◆ EXTRACTED DATA
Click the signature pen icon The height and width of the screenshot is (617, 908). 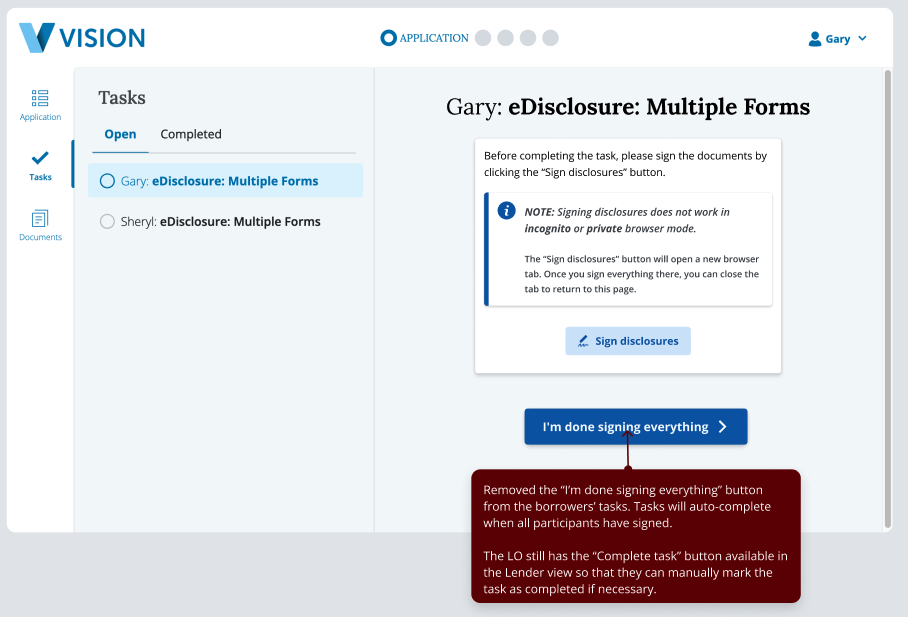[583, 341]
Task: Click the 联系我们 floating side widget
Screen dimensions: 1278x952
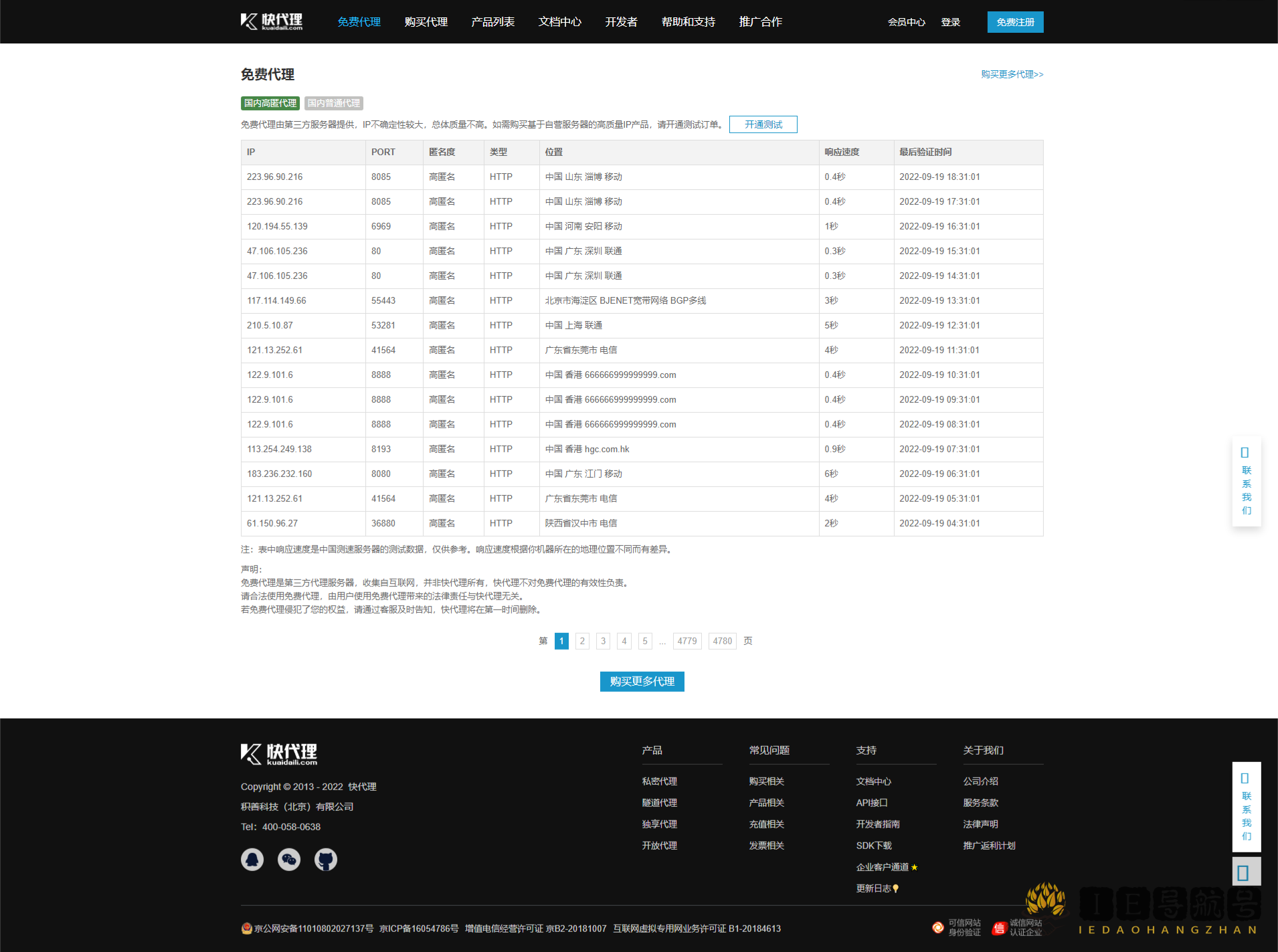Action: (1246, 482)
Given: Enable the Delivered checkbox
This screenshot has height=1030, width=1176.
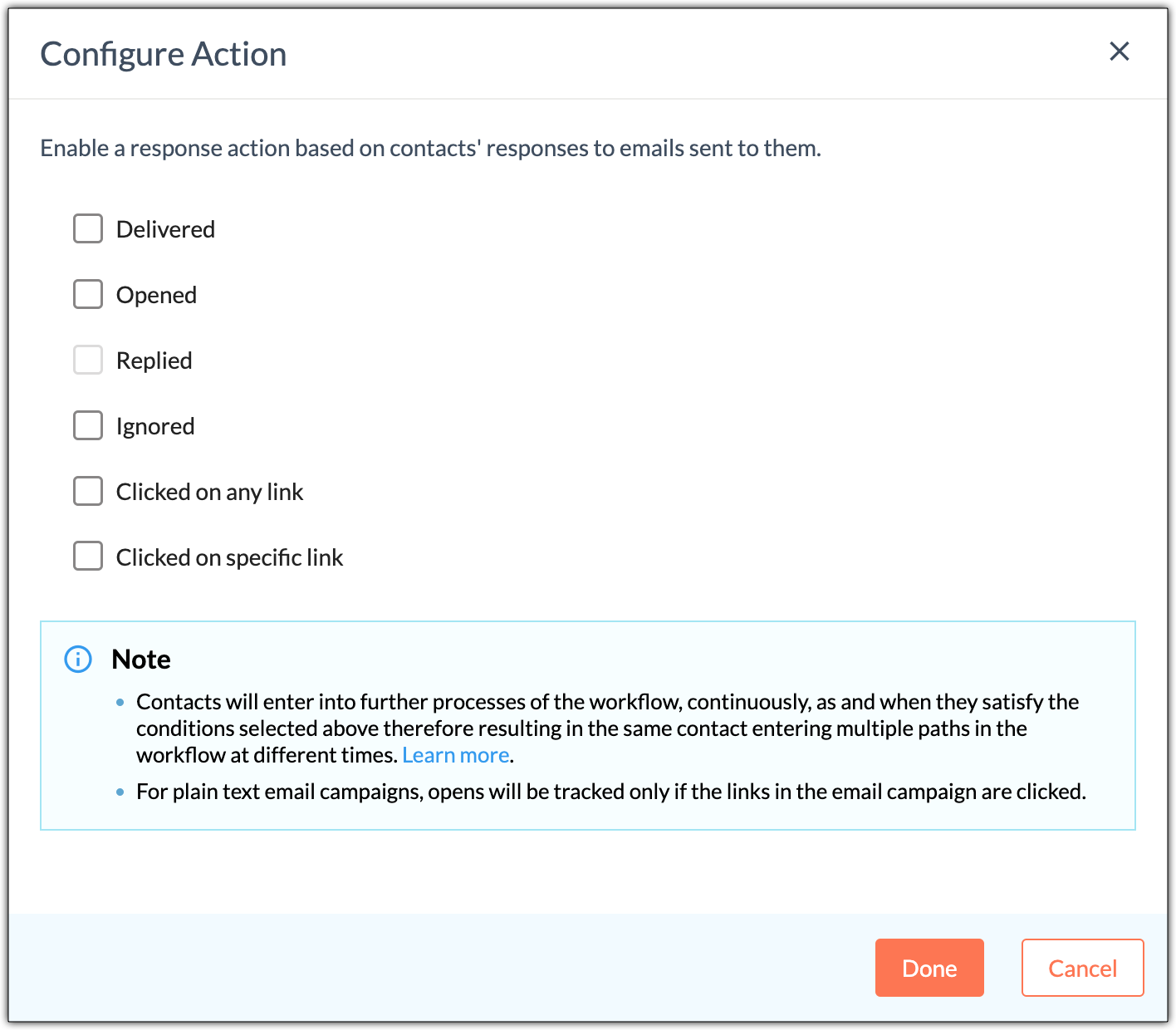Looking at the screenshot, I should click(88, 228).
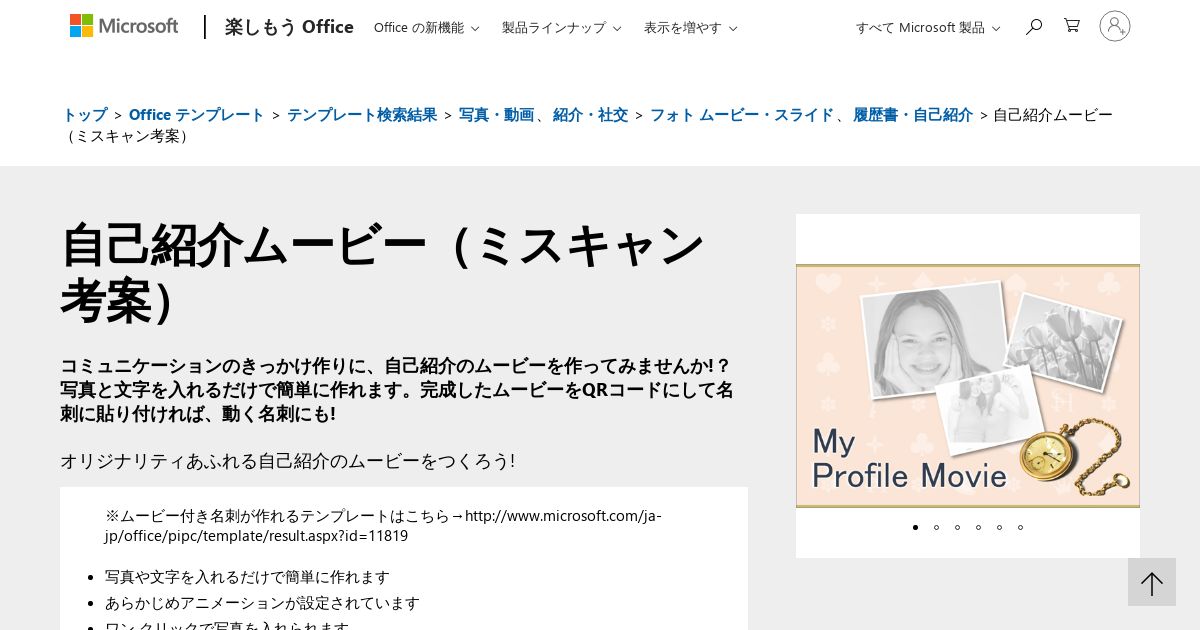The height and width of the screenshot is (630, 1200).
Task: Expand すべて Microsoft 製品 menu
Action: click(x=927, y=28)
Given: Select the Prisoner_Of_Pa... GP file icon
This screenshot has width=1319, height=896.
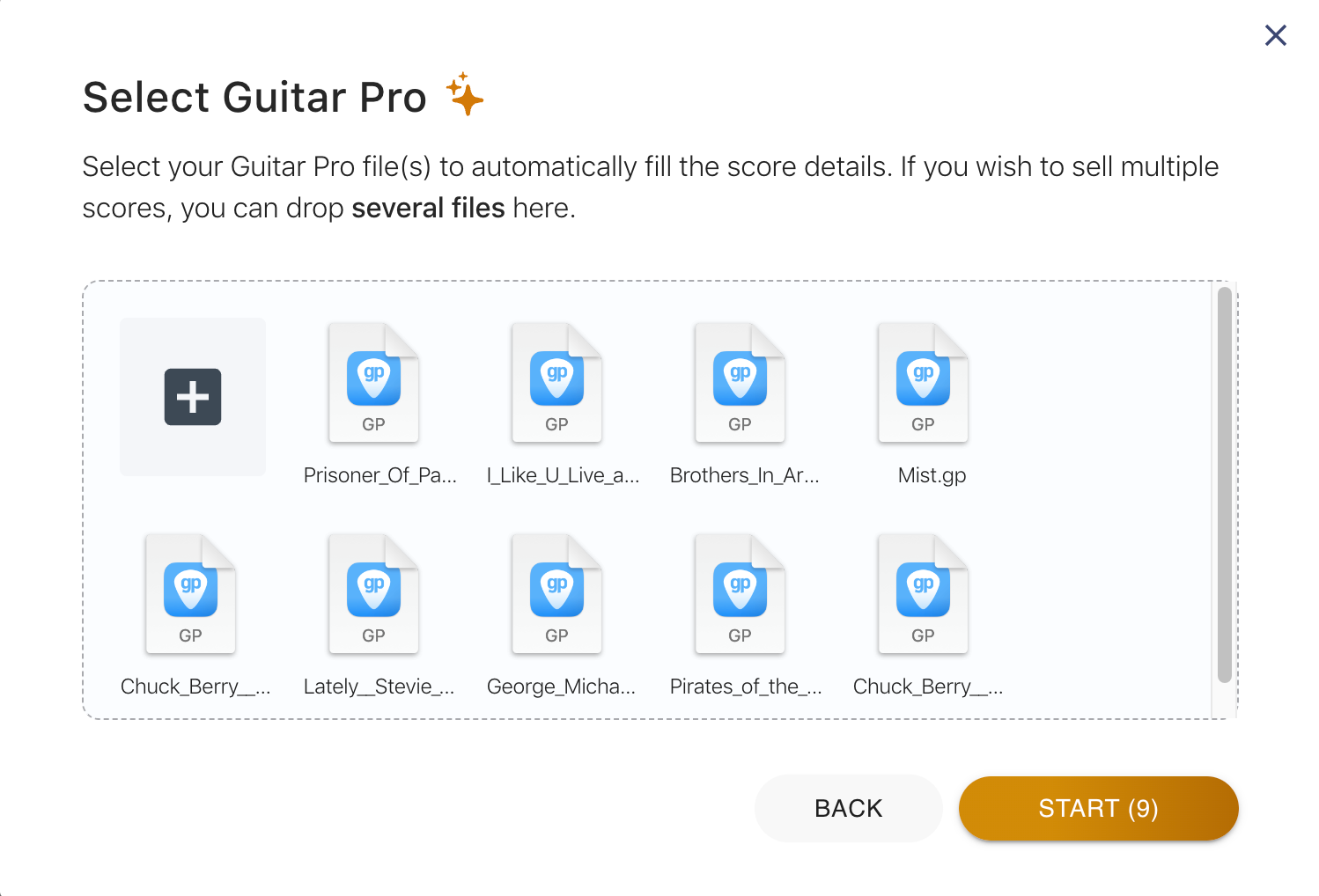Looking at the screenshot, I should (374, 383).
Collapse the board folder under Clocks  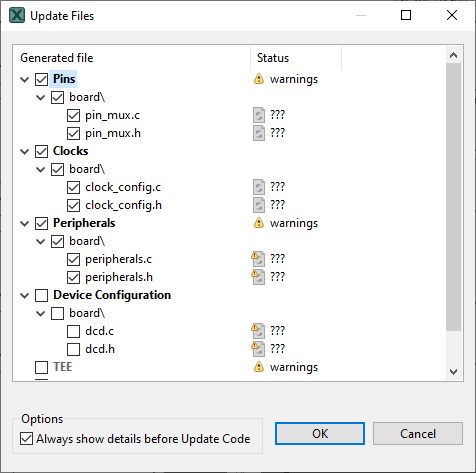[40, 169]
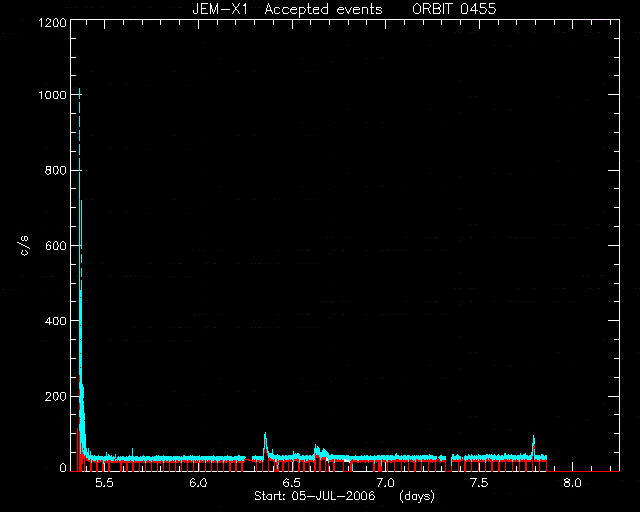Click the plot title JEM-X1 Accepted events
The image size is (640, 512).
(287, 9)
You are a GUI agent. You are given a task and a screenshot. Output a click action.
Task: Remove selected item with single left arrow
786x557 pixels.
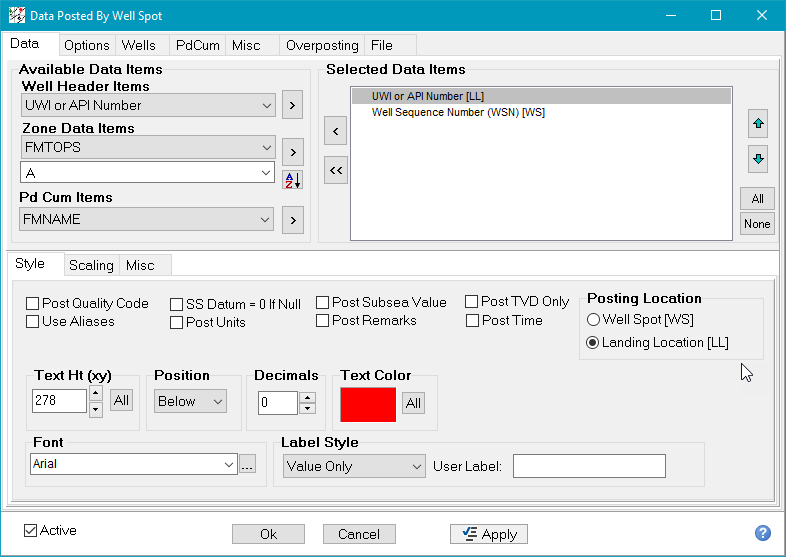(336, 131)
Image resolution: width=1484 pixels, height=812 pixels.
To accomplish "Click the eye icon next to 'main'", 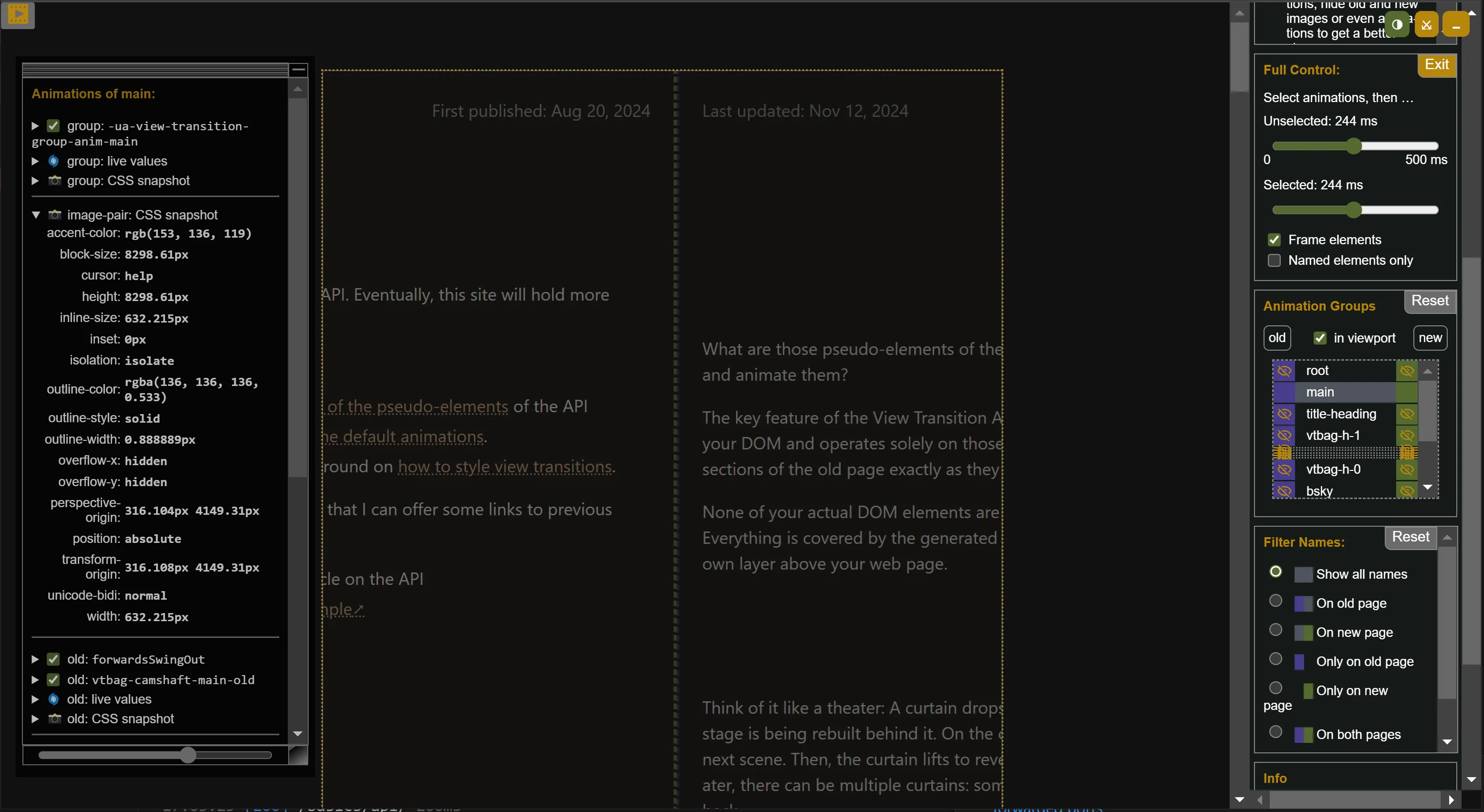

◆ YOUR GOAL
Write out exactly, with no pictures, each line from the one containing "Image resolution: width=1484" through the last line of the listing above, both included.

◆ OUTPUT FOR THIS TASK
Image resolution: width=1484 pixels, height=812 pixels.
To accomplish "Click the eye icon next to 'main'", 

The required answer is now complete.